Shobox Fight Report: Kirkland and Angulo Score Explosive First Round Knockouts
by Gabriel Montoya (Dec 1, 2007) Doghouse Boxing (Photo © Dwight McCann/SHOWTIME)        
It was an all action kind of night as Showtime presented another Shobox: The New Generation card Friday at the Chumash Casino in Santa Ynez. Alfredo Angulo (11-0 with 8 KOs) and James Kirkland (21-0 with 18 KOs), two junior middleweight prospects showed much promise as they each met their respective tests with ferocity, determination, and decisive results.

First up, in his 5th fight of 2007, was Angulo against Archak Ter- Meliksetian (16-5 with 13 KOs) in what was scheduled for 8 rounds and turned out to be a one round barnburner.

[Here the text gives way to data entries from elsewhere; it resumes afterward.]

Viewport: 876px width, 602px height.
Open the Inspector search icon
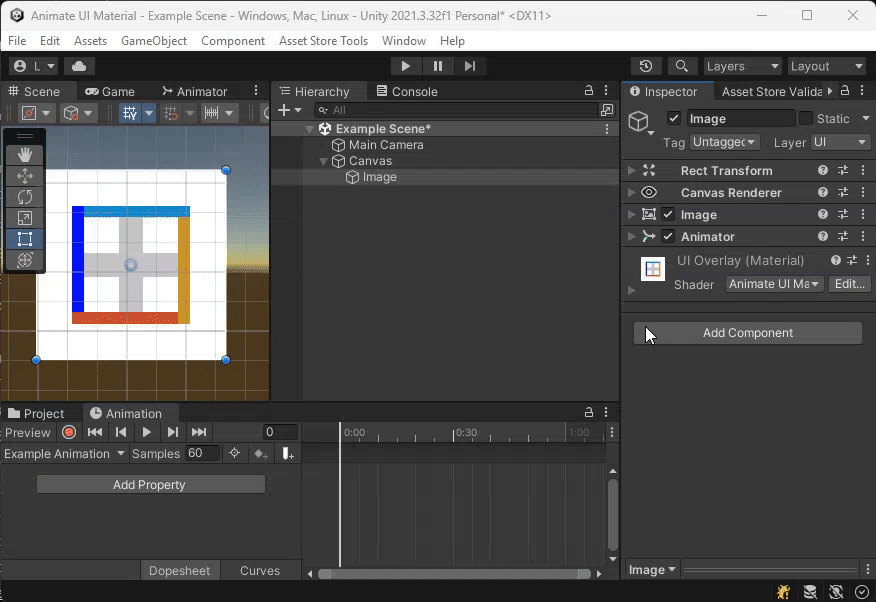(681, 66)
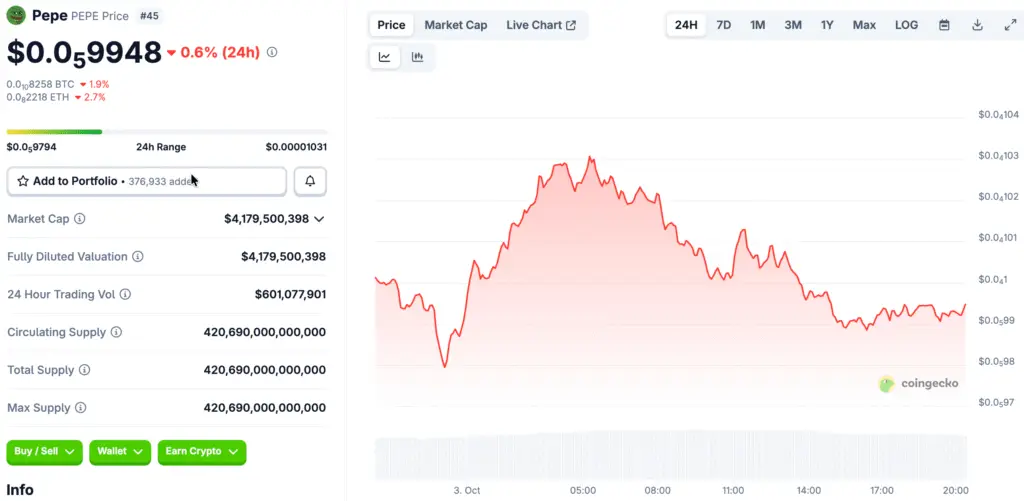
Task: Open the Buy / Sell dropdown
Action: (44, 452)
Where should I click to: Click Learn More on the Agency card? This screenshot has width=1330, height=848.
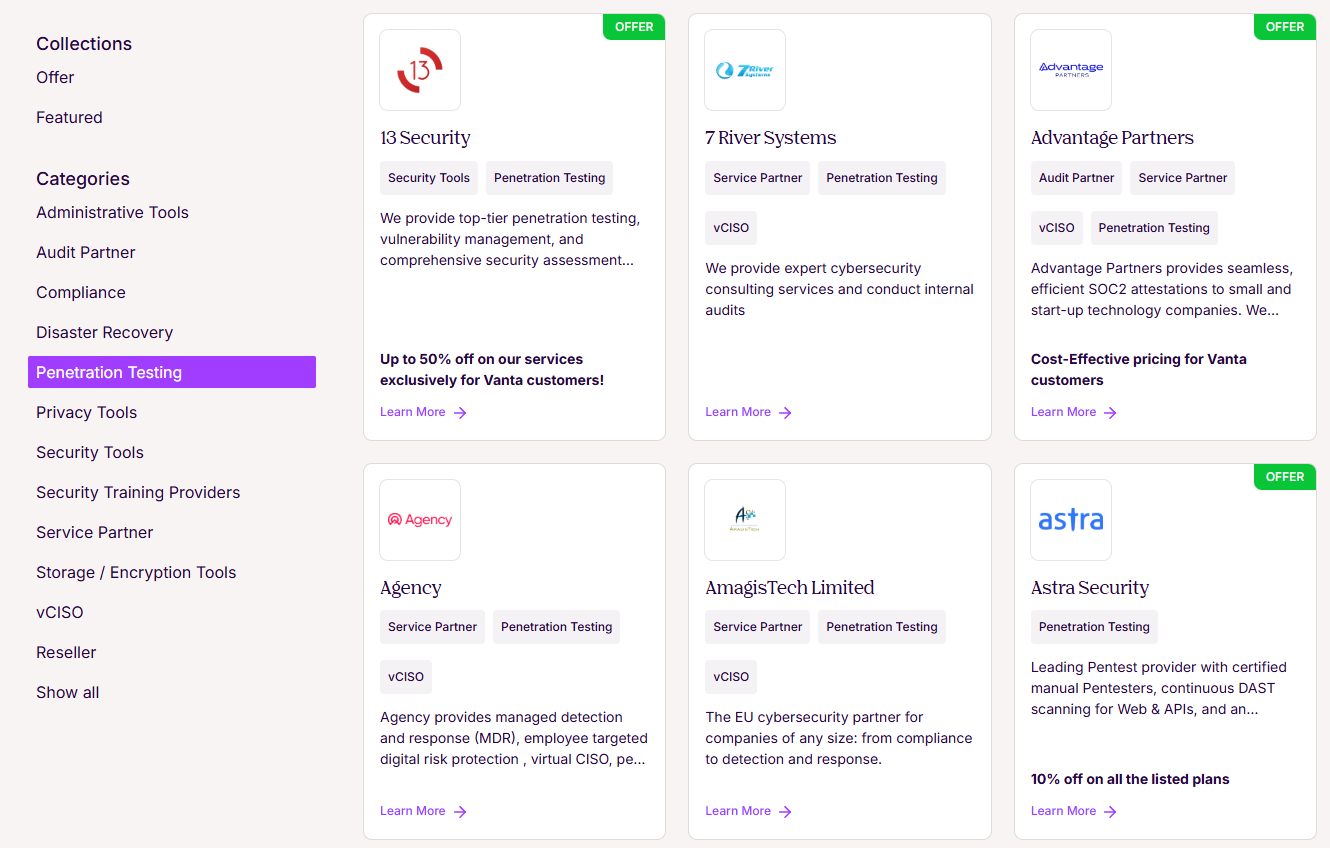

Ter-Meliksetian, despite being off for a year, represented Angulo’s toughest, most battle tested opponent to date and he showed it in the first minute. Working smartly off his jab, Ter-Meliksetian boxed aggressively and looked to take control but his growing confidence would get the better of him. After landing several hard shots upstairs to Angulo’s dome, the Armenian born Ter-Meliksetian would step up his aggression to full on brawl mode. Angulo was only too happy to take the fight there.

Both men exchanged brutal shots but it would be Angulo who would take control. After eating a hard head shot, Angulo would step back, knowing he had Ter-Meliksetian with his back to the ropes and find the space to get off his left hook to the mid section. This set up the beginning of the end combination of left hooks and right hands that put Ter-Meliksetian on his back for the first time.

Rising on wobbly legs, Ter-Meliksetian would answer the ref’s question “Do you want to continue?” with an angry “Yes” and head back into the fray. His determination however would be for naught.

Angulo would set up his finishing shot by landing a hard jab to the body followed by a left upstairs and a right hand from hell that Ter-Meliksetian got all of as he crashed to the canvas prompting the ref to halt the action at 1:19 of the 1st
round.

Just as quickly as Shobox announcers Steve Farhood and Nick Charles wondered if Kirkland and the hard punching Allen Conyers (11-2 with 9 KOs) could live up the action we had just seen, the main event surpassed it.

The southpaw Kirkland came out in his typical balls to the wall aggressive style. Literally flying out of the corner he landed a hard left hand followed by a tornado of punches that rocked Conyers into the corner. The beat down was on as Conyers looked doubtful to survive the onslaught much less the round and get his bearings.

But a funny thing happened on the way to the route as Conyers threw a wild right hand that caught Kirkland flush on the way in and made his knees buckle. Kirkland would rise up and back up off balance and take a hard right hand from the onrushing Conyers that dropped him to the canvas for the first time in his career. “I saw an opportunity to catch him and missed and got caught,” said Kirkland after the fight.

Kirkland didn’t stay down for more than second, took the standing eight count and as he put it post fight “I just got up, went back out there, and did what I trained to do.”

What he is trained to do is deliver some of the hardest, fastest shots in the division at a blistering pace. What he did is do just that as he hunted Conyers down and landed a hard right jab, left hand that rocked Conyers and sent him into the ropes looking to clinch. Out of that clinch Kirkland would land another left hand lead and send Conyers sprawling to the canvas and almost through the ropes.

Rising on the wobbliest of legs, Conyers bravely fought back the now more measured and patient Kirkland. Both men traded shots but it was Kirkland who was the fresher of the two and he did more and more damage with every shot he threw. Conyers began staggering around the ring like a drunk as Kirkland kept hurting him but not landing that finishing blow and the ref kept telling him “You gotta show me something, Conyers.”

It would be Kirkland who would show us something as he landed a hard left hand followed by a right hook that sent Conyers sprawling to the canvas and the ref waving the fight off at 2:56 of the first round. This in my opinion is a frontrunner for round of the year.

“I’m a beast,” said Kirkland, “and I’m going to continue to do what I am doing. I’m going to listen to my trainers and look for bigger and better opportunities. Hopefully a World title shot.”